Friday, February 06, 2009

Learning point of the day

I have always maintained that, as learning professionals, we should always be learning. Of course, those of us who inhabit this space are doing exactly that, but we are by no means typical. I meet altogether too many corporate trainers who see it as their job to know and to impart what they know. Being seen as a learner is to expose your underbelly - a position of vulnerability altogether too many are not prepared to adopt.

It occurs to me that posting a pic of the day allows readers a glimpse into my life. What it seldom does is afford you a glimpse into my learning journey. And that, after all is what this blog is about (hence the name). So I thought I'd redress that. I'm not sure how long I'll be able to sustain it, but I thought I'd have a learning point of the day post. Some days it may be something significant about learning and/or technology. Other days, it may be something trivial. But my learning journey is both life-long and life-wide, so I am just as likely to learn something about dogs as I am about technology. In fact, the issue of learning about dogs is looming so large at the moment, that I shall afford it a separate post today.

My learning point of today concerns snow.
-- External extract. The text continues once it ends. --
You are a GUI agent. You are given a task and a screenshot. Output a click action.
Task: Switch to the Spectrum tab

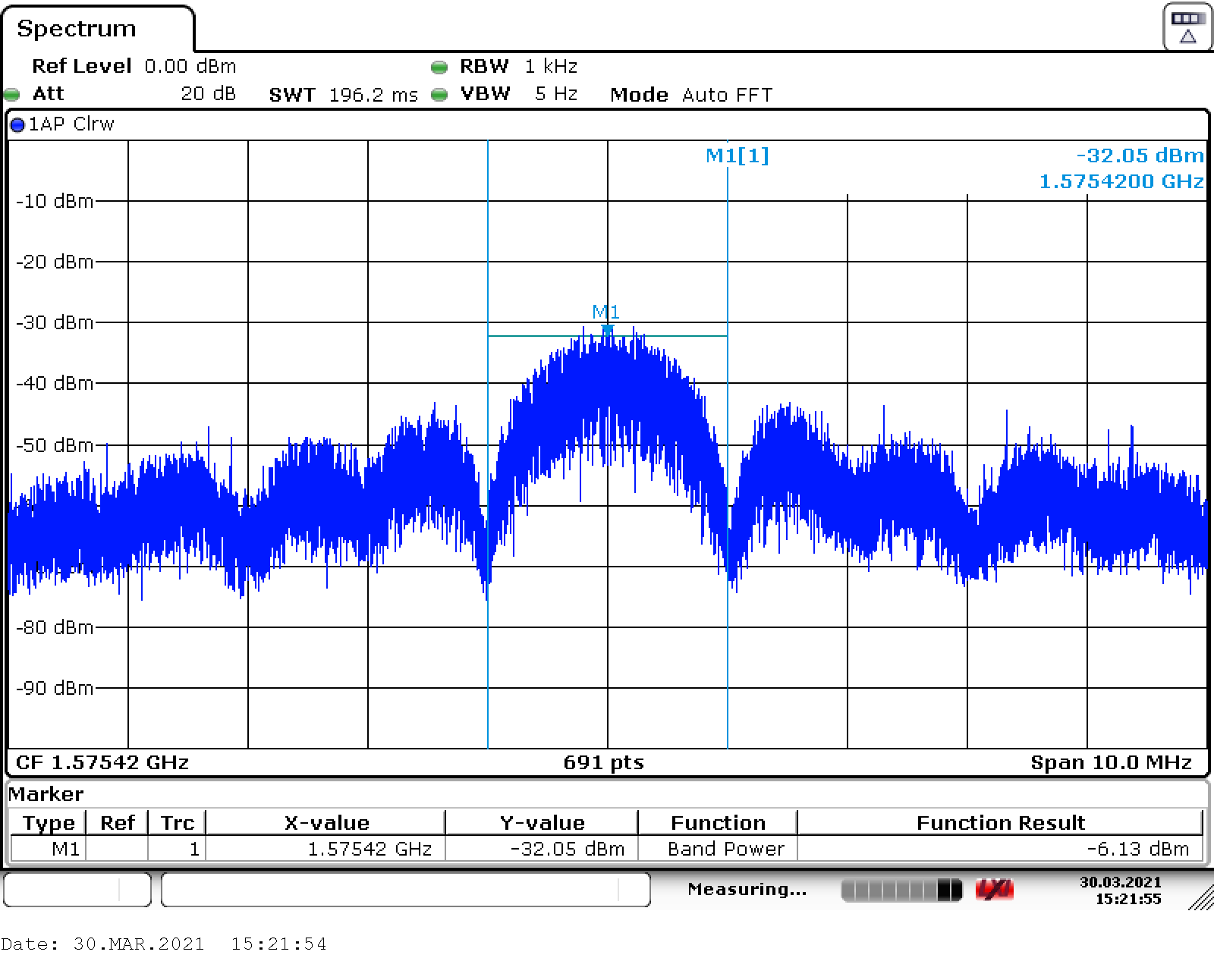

For you Canadians, this is going to seem very 'well duh!' but if you bear with me, I promise not to make fun when you have a learning experience about sunshine ;o)

What I learned is this - snow melts ice.

Immediately outside our back door is a wooden deck. Just beyond that, is a small lawn. The lawn is higher than the deck and is held in place by a retaining wall made of railway sleepers. On Tuesday, I tried to clear a path across the deck to the lawn because our dog was slipping as she tried to make her way to the grass for... well, you know what for. The trouble is, the snow had melted and a thick sheet of ice had attached itself to the deck, and, short of gouging great scars in the wood, I couldn't achieve my goal.

Today I was able to clear the path I wanted. Why? Yesterday's heavy (by our standards, okay?) snowfall formed an insulating layer which melted the ice enough that I could scrape it loose without damaging the wood.

Mind you, I don't know how long it will last - the snow is still falling.

I also learned that, if you're clearing a flight (do you call it that when there are only three of them?) of steps, you start with the top one. Now that I kinda figured that out before I started, but it would have meant going up the icy steps initially because, as I said, the deck is lower than the lawn. Being afraid to slip, I started at the bottom, where I could stand securely on the cleared deck. It did mean that I had to do the whole job twice, but... meh.

You may be wondering why I was doing work like this at all when I have (a) a damaged shoulder/neck and (b) two perfectly healthy teenage sons. The answer is that I felt like it.